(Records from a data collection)

►

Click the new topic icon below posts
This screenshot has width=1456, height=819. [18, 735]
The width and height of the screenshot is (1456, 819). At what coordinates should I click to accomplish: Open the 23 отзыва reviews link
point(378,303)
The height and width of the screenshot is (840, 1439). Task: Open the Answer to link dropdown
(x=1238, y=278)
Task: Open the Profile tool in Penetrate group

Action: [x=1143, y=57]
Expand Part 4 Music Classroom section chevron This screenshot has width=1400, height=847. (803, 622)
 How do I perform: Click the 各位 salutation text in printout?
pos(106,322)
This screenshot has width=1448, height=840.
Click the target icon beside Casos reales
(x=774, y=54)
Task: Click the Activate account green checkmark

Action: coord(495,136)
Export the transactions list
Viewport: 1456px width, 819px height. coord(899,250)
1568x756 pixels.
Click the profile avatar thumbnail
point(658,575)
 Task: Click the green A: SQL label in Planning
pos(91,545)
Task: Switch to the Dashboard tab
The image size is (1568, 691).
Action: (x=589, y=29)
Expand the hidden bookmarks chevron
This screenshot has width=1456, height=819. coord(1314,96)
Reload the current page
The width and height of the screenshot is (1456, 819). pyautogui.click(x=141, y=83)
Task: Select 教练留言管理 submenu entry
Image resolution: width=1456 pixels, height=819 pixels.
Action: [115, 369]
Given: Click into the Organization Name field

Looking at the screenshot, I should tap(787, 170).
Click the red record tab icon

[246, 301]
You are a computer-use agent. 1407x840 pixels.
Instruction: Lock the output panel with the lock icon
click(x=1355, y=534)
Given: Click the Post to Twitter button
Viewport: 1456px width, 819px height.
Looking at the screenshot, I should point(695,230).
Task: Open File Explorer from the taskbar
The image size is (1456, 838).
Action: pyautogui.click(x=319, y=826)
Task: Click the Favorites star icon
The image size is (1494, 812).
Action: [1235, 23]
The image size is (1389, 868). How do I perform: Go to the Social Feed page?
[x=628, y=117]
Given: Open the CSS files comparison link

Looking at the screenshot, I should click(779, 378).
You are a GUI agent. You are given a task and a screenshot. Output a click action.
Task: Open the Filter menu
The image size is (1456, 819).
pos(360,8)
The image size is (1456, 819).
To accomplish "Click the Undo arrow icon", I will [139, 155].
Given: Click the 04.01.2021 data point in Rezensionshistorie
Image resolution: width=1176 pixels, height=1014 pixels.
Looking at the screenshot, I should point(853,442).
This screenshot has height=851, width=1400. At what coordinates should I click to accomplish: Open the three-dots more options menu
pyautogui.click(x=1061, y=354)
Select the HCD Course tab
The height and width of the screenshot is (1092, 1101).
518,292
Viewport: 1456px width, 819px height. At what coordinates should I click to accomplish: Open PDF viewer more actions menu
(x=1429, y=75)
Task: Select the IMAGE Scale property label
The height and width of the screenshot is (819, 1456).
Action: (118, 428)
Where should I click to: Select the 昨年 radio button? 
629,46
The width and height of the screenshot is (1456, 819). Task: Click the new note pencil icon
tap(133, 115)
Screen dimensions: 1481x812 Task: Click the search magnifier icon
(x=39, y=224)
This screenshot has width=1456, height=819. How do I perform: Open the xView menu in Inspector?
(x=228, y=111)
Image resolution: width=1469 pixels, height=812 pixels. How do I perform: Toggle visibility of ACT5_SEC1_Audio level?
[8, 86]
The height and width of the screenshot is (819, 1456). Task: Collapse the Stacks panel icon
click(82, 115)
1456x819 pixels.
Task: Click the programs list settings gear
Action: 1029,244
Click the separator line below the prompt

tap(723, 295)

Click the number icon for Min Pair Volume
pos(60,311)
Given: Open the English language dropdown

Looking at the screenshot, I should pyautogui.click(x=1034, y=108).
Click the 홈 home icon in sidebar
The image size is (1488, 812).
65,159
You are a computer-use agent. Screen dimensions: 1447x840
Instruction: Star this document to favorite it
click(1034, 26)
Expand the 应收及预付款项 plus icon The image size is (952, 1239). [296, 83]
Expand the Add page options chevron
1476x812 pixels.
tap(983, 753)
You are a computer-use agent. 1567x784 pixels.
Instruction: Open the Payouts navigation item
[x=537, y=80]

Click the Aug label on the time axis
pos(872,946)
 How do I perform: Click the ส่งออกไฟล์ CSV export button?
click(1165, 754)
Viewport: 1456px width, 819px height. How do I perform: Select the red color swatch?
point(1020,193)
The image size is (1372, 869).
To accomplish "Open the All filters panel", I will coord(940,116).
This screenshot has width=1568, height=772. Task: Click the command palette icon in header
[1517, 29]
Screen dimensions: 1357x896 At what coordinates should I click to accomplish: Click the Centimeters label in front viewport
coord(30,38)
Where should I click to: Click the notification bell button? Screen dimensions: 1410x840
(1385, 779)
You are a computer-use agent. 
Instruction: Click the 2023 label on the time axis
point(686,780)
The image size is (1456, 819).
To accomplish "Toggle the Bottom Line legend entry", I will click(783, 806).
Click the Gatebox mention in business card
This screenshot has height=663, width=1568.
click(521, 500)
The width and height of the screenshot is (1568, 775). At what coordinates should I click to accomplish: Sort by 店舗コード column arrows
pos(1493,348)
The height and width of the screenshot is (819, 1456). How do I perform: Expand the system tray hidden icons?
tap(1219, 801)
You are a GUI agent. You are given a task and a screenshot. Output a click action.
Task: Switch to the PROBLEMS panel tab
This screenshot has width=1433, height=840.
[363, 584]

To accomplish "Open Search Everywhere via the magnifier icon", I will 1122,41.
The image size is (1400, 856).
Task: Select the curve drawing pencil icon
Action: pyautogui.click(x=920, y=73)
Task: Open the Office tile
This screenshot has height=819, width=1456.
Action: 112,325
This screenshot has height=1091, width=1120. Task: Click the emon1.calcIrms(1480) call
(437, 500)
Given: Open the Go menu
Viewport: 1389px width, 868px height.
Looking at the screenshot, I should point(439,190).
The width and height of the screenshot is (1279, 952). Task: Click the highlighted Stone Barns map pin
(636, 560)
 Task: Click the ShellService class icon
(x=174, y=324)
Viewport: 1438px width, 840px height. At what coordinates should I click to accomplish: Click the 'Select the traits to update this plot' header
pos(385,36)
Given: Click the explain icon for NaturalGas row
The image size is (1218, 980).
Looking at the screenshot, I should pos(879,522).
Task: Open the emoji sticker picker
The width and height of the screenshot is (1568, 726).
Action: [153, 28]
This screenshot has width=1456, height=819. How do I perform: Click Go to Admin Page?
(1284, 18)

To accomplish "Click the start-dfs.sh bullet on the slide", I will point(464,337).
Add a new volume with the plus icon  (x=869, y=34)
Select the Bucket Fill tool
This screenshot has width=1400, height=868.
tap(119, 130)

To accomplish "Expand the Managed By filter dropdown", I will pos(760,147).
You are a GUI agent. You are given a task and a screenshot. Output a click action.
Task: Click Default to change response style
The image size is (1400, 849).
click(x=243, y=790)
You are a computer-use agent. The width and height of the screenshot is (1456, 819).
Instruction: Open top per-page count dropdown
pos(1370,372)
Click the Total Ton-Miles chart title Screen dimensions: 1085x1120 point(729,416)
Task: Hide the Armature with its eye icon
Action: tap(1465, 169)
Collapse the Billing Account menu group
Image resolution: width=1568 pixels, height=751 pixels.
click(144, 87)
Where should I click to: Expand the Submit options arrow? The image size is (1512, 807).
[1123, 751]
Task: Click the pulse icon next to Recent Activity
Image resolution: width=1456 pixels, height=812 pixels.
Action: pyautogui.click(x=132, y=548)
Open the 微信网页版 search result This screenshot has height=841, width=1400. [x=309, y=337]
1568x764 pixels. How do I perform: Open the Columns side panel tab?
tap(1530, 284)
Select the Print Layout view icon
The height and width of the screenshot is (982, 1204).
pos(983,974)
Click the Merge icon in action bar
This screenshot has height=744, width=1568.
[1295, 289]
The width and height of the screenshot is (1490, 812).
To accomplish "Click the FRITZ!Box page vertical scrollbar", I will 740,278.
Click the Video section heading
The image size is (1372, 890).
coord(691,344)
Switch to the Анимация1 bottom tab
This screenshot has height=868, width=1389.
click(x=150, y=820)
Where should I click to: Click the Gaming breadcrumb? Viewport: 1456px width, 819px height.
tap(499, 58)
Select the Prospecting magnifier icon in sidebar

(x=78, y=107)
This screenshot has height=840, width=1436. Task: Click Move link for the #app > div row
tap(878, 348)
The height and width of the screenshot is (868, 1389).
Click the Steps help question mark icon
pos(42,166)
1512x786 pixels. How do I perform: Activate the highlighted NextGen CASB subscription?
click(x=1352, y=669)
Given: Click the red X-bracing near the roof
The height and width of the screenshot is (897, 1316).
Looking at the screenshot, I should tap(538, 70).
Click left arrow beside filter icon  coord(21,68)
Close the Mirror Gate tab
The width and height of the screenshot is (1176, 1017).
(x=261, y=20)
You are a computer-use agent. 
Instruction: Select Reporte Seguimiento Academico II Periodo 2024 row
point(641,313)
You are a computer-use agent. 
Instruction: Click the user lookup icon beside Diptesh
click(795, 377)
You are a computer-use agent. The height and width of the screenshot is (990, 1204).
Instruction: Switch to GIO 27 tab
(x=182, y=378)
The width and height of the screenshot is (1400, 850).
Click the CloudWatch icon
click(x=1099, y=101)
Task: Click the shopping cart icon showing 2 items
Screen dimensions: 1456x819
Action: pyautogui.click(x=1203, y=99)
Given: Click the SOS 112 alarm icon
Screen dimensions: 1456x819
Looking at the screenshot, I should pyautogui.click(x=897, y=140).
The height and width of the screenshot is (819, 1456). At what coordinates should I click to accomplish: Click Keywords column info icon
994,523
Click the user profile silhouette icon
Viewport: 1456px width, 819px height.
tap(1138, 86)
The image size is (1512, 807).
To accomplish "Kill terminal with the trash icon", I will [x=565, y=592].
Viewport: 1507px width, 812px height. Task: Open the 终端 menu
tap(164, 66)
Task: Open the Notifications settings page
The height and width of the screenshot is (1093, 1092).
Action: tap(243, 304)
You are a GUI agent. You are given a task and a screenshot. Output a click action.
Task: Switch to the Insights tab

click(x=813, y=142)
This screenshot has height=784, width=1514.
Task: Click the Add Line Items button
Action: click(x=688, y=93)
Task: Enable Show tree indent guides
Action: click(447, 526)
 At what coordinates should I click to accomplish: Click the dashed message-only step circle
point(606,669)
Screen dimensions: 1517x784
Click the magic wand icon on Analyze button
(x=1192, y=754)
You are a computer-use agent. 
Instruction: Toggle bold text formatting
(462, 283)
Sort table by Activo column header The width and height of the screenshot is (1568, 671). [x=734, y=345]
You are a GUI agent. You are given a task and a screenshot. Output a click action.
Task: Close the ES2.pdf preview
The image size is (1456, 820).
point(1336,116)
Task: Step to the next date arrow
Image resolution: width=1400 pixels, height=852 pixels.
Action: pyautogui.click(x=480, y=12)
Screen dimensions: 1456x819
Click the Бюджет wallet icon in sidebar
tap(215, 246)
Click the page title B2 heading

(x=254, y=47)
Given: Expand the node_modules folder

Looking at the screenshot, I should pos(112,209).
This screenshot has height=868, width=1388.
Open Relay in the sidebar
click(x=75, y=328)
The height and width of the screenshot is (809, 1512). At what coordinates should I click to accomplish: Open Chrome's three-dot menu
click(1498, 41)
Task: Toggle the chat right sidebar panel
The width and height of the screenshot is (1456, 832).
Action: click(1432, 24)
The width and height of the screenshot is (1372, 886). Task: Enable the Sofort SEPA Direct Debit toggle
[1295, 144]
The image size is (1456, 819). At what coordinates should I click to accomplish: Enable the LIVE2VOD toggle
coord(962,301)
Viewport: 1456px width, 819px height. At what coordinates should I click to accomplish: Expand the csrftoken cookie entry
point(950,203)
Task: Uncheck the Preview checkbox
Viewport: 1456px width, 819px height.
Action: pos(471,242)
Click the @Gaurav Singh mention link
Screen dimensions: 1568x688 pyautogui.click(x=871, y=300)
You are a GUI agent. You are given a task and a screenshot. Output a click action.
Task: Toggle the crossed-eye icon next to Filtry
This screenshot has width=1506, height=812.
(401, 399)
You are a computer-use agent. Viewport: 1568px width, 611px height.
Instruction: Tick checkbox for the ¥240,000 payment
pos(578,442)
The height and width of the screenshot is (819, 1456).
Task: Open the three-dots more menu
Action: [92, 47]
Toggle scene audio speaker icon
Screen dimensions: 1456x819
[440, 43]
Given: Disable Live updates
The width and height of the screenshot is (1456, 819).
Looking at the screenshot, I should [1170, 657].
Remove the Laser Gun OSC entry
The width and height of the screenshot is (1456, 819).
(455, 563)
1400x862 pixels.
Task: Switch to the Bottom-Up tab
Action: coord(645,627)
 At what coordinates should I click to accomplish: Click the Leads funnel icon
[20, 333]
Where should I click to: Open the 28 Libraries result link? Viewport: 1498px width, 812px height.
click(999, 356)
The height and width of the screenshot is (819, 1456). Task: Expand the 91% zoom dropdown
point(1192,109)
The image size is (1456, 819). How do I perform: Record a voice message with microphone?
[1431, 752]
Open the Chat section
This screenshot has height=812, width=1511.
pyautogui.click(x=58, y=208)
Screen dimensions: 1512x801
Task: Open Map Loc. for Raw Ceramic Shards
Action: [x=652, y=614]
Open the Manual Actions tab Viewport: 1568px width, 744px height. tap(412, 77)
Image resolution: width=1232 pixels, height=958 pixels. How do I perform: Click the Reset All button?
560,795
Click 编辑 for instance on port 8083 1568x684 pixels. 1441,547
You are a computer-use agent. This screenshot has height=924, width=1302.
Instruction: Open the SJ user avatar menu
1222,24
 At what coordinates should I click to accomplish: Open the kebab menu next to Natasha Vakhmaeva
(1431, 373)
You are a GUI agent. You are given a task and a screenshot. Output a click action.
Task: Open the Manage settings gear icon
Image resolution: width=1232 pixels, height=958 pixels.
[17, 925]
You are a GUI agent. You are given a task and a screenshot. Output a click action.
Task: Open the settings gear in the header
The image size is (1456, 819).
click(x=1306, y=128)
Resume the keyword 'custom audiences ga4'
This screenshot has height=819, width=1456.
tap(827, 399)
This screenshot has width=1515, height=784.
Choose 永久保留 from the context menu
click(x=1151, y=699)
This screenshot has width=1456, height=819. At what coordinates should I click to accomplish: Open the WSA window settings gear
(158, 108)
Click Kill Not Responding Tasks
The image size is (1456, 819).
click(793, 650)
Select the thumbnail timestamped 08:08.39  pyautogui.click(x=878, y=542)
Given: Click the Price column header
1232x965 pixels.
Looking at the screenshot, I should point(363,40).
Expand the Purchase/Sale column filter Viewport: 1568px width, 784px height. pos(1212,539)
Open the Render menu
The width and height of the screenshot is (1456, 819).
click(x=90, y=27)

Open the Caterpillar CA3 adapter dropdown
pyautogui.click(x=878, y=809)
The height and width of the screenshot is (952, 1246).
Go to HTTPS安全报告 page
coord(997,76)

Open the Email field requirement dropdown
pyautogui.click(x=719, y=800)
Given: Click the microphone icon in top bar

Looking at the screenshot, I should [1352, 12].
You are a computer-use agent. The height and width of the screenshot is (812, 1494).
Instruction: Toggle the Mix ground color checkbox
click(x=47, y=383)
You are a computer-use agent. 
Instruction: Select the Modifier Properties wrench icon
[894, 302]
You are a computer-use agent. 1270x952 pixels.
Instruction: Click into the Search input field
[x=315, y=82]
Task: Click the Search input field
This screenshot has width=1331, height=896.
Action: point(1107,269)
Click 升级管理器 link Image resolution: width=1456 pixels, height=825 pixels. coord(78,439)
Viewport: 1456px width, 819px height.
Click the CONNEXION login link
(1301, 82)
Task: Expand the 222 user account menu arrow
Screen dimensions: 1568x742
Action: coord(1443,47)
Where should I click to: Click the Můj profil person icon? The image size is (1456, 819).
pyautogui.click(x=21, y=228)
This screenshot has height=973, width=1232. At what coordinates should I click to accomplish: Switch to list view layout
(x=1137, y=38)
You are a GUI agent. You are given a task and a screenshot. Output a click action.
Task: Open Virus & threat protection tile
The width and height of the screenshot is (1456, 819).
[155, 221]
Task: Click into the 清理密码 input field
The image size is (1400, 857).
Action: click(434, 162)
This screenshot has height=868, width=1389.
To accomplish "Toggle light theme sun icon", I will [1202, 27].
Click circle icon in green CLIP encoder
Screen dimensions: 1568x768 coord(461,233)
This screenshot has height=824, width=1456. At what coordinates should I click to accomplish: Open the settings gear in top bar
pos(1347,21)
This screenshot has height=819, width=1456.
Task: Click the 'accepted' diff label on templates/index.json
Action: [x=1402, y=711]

◄

Exercise requirements.
Exactly one number is wanted in reply: the count of lines above that hold the string "tile".

Exercise result.
2